* SHORT PROBLEM
Please convert each line of the listing below into one string in a JSON list, leaving out blank lines.

* RECORDS FOR PROCESSING

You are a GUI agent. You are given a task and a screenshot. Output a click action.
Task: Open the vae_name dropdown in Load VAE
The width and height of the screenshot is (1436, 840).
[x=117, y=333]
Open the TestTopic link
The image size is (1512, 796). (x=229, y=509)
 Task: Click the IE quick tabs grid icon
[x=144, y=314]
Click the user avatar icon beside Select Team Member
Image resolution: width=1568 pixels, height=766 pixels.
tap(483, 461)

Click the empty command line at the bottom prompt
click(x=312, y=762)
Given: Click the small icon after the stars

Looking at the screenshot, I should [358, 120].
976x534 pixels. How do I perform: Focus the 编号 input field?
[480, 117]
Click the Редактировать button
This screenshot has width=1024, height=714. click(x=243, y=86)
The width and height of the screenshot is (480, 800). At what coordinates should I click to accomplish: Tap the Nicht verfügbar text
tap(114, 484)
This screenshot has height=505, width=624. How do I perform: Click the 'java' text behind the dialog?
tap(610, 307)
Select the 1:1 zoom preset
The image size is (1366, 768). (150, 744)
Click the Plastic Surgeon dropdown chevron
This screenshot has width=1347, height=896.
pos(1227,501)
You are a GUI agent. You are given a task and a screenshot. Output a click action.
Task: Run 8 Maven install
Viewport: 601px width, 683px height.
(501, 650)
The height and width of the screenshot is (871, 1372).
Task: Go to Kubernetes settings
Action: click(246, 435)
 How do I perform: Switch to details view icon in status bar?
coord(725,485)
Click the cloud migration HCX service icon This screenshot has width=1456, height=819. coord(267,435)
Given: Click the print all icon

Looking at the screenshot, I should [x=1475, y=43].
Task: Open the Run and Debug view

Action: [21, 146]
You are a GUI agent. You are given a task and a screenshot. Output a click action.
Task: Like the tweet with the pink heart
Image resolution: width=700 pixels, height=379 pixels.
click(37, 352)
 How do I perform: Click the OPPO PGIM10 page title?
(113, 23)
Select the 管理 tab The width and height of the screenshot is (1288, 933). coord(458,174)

* RESPONSE TO THE TASK
[
  "You are a GUI agent. You are given a task and a screenshot. Output a click action.",
  "Task: Open the vae_name dropdown in Load VAE",
  "The width and height of the screenshot is (1436, 840).",
  "[x=117, y=333]",
  "Open the TestTopic link",
  "The image size is (1512, 796). (x=229, y=509)",
  " Task: Click the IE quick tabs grid icon",
  "[x=144, y=314]",
  "Click the user avatar icon beside Select Team Member",
  "Image resolution: width=1568 pixels, height=766 pixels.",
  "tap(483, 461)",
  "Click the empty command line at the bottom prompt",
  "click(x=312, y=762)",
  "Given: Click the small icon after the stars",
  "Looking at the screenshot, I should [358, 120].",
  "976x534 pixels. How do I perform: Focus the 编号 input field?",
  "[480, 117]",
  "Click the Редактировать button",
  "This screenshot has width=1024, height=714. click(x=243, y=86)",
  "The width and height of the screenshot is (480, 800). At what coordinates should I click to accomplish: Tap the Nicht verfügbar text",
  "tap(114, 484)",
  "This screenshot has height=505, width=624. How do I perform: Click the 'java' text behind the dialog?",
  "tap(610, 307)",
  "Select the 1:1 zoom preset",
  "The image size is (1366, 768). (150, 744)",
  "Click the Plastic Surgeon dropdown chevron",
  "This screenshot has width=1347, height=896.",
  "pos(1227,501)",
  "You are a GUI agent. You are given a task and a screenshot. Output a click action.",
  "Task: Run 8 Maven install",
  "Viewport: 601px width, 683px height.",
  "(501, 650)",
  "The height and width of the screenshot is (871, 1372).",
  "Task: Go to Kubernetes settings",
  "Action: click(246, 435)",
  " How do I perform: Switch to details view icon in status bar?",
  "coord(725,485)",
  "Click the cloud migration HCX service icon This screenshot has width=1456, height=819. coord(267,435)",
  "Given: Click the print all icon",
  "Looking at the screenshot, I should [x=1475, y=43].",
  "Task: Open the Run and Debug view",
  "Action: [21, 146]",
  "You are a GUI agent. You are given a task and a screenshot. Output a click action.",
  "Task: Like the tweet with the pink heart",
  "Image resolution: width=700 pixels, height=379 pixels.",
  "click(37, 352)",
  " How do I perform: Click the OPPO PGIM10 page title?",
  "(113, 23)",
  "Select the 管理 tab The width and height of the screenshot is (1288, 933). coord(458,174)"
]